80% of CFS's design can be summed up in a single sentence: CFS basically models
an "ideal, precise multi-tasking CPU" on real hardware.
"Ideal multi-tasking CPU" is a (non-existent :-)) CPU that has 100% physical
power and which can run each task at precise equal speed, in parallel, each at
1/nr_running speed. For example: if there are 2 tasks running, then it runs
each at 50% physical power --- i.e., actually in parallel.
On real hardware, we can run only a single task at once, so we have to
introduce the concept of "virtual runtime." The virtual runtime of a task
specifies when its next timeslice would start execution on the ideal
multi-tasking CPU described above. In practice, the virtual runtime of a task
is its actual runtime normalized to the total number of running tasks.

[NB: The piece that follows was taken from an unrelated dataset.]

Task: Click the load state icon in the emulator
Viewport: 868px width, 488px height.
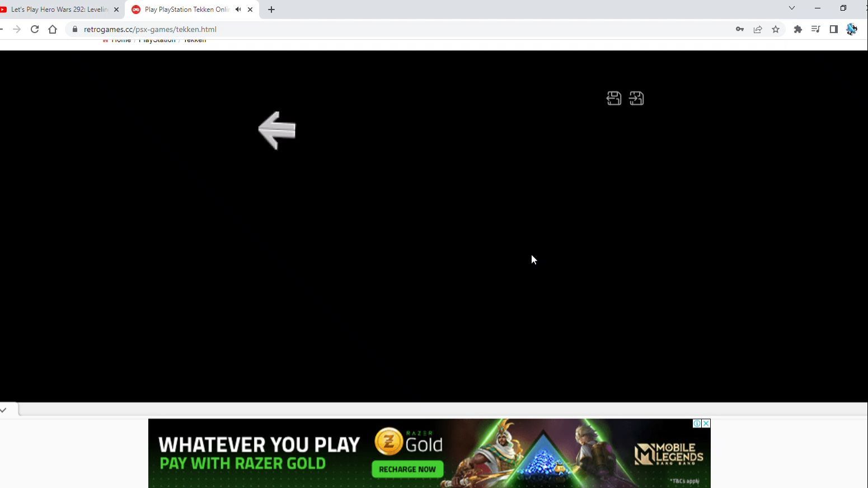Action: point(636,98)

2. FEW IMPLEMENTATION DETAILS
In CFS the virtual runtime is expressed and tracked via the per-task
p->se.vruntime (nanosec-unit) value. This way, it's possible to accurately
timestamp and measure the "expected CPU time" a task should have gotten.
[ small detail: on "ideal" hardware, at any time all tasks would have the same
p->se.vruntime value --- i.e., tasks would execute simultaneously and no task
would ever get "out of balance" from the "ideal" share of CPU time. ]

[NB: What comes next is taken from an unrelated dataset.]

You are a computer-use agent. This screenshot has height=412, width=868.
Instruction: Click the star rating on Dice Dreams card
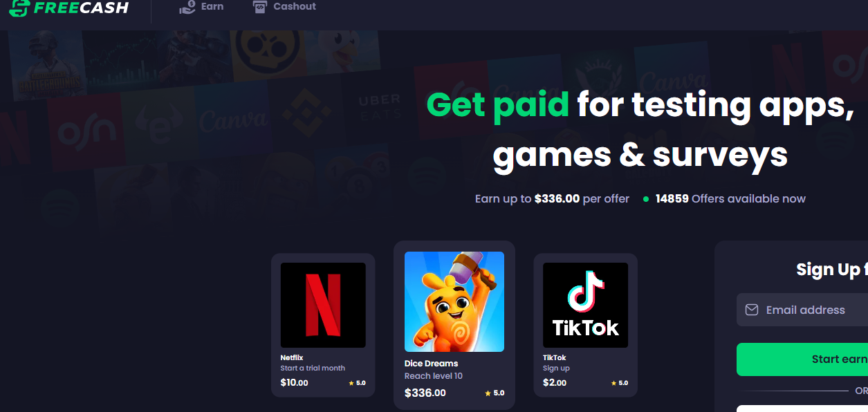[x=495, y=393]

CFS's task picking logic is based on this p->se.vruntime value and it is thus
very simple: it always tries to run the task with the smallest p->se.vruntime
value (i.e., the task which executed least so far). CFS always tries to split
up CPU time between runnable tasks as close to "ideal multitasking hardware" as
possible.
Most of the rest of CFS's design just falls out of this really simple concept,
with a few add-on embellishments like nice levels, multiprocessing and various
algorithm variants to recognize sleepers.
3. THE RBTREE
CFS's design is quite radical: it does not use the old data structures for the
runqueues, but it uses a time-ordered rbtree to build a "timeline" of future
task execution, and thus has no "array switch" artifacts (by which both the
previous vanilla scheduler and RSDL/SD are affected).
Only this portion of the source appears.